Let’s add a couple of documents, for the sake of the example.

    let mut old_man_doc = TantivyDocument::default();
    old_man_doc.add_text(title, "The Old Man and the Sea");
    index_writer.add_document(doc!(
        isbn => "978-0099908401",
        title => "The old Man and the see"
    ))?;
    index_writer.add_document(doc!(
        isbn => "978-0140177398",
        title => "Of Mice and Men",
    ))?;
    index_writer.add_document(doc!(
       title => "Frankentein", //< Oops there is a typo here.
       isbn => "978-9176370711",
    ))?;
    index_writer.commit()?;
    let reader = index.reader()?;

    let frankenstein_isbn = Term::from_field_text(isbn, "978-9176370711");

Oops our frankenstein doc seems misspelled

    let frankenstein_doc_misspelled = extract_doc_given_isbn(&reader, &frankenstein_isbn)?.unwrap();
    assert_eq!(
        frankenstein_doc_misspelled.to_json(&schema),
        r#"{"isbn":["978-9176370711"],"title":["Frankentein"]}"#,
    );

§

Update = Delete + Insert

Here we will want to update the typo in the Frankenstein book.

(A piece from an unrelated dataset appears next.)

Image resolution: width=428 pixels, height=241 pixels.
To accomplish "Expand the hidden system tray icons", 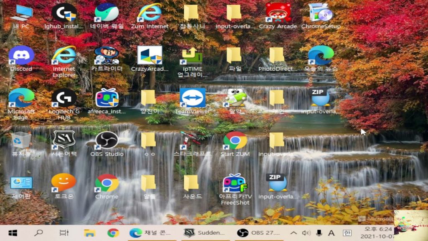I will [294, 233].
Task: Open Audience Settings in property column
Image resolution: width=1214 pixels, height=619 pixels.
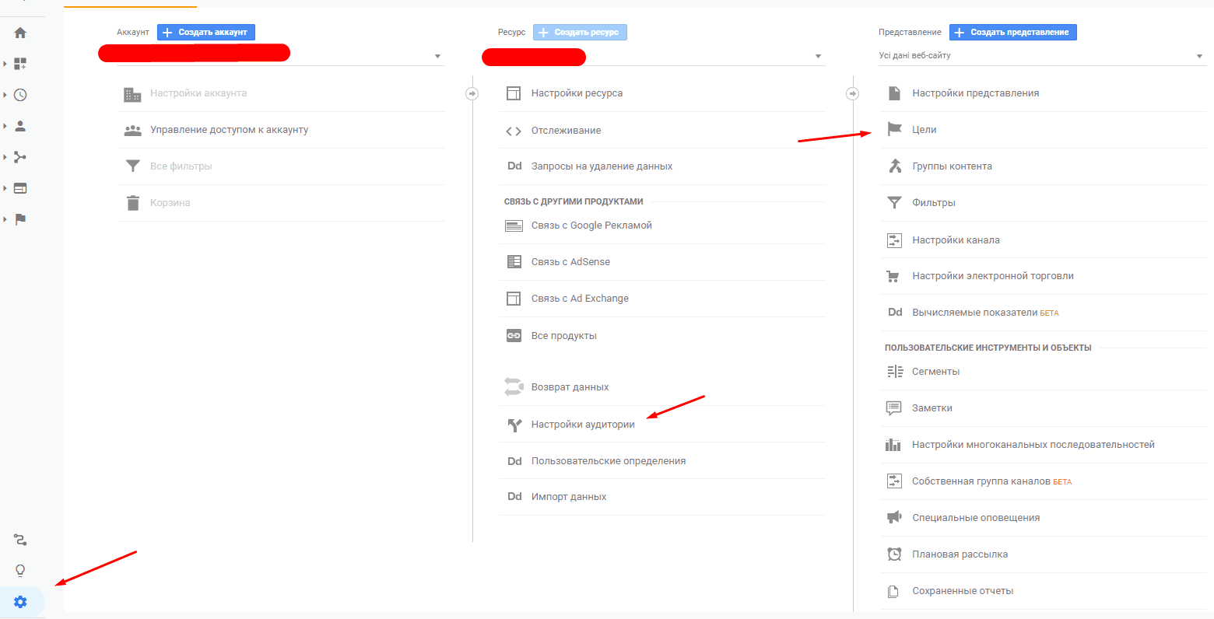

Tantivy does not handle updates directly, we need to delete and reinsert the document.

This can be complicated as it means you need to have access to the entire document. It is good practise to integrate tantivy with a key value store for this reason.

To remove one of the document, we just call delete_term on its id.

Note that tantivy does nothing to enforce the idea that there is only one document associated with this id.

Also you might have noticed that we apply the delete before having committed. This does not matter really…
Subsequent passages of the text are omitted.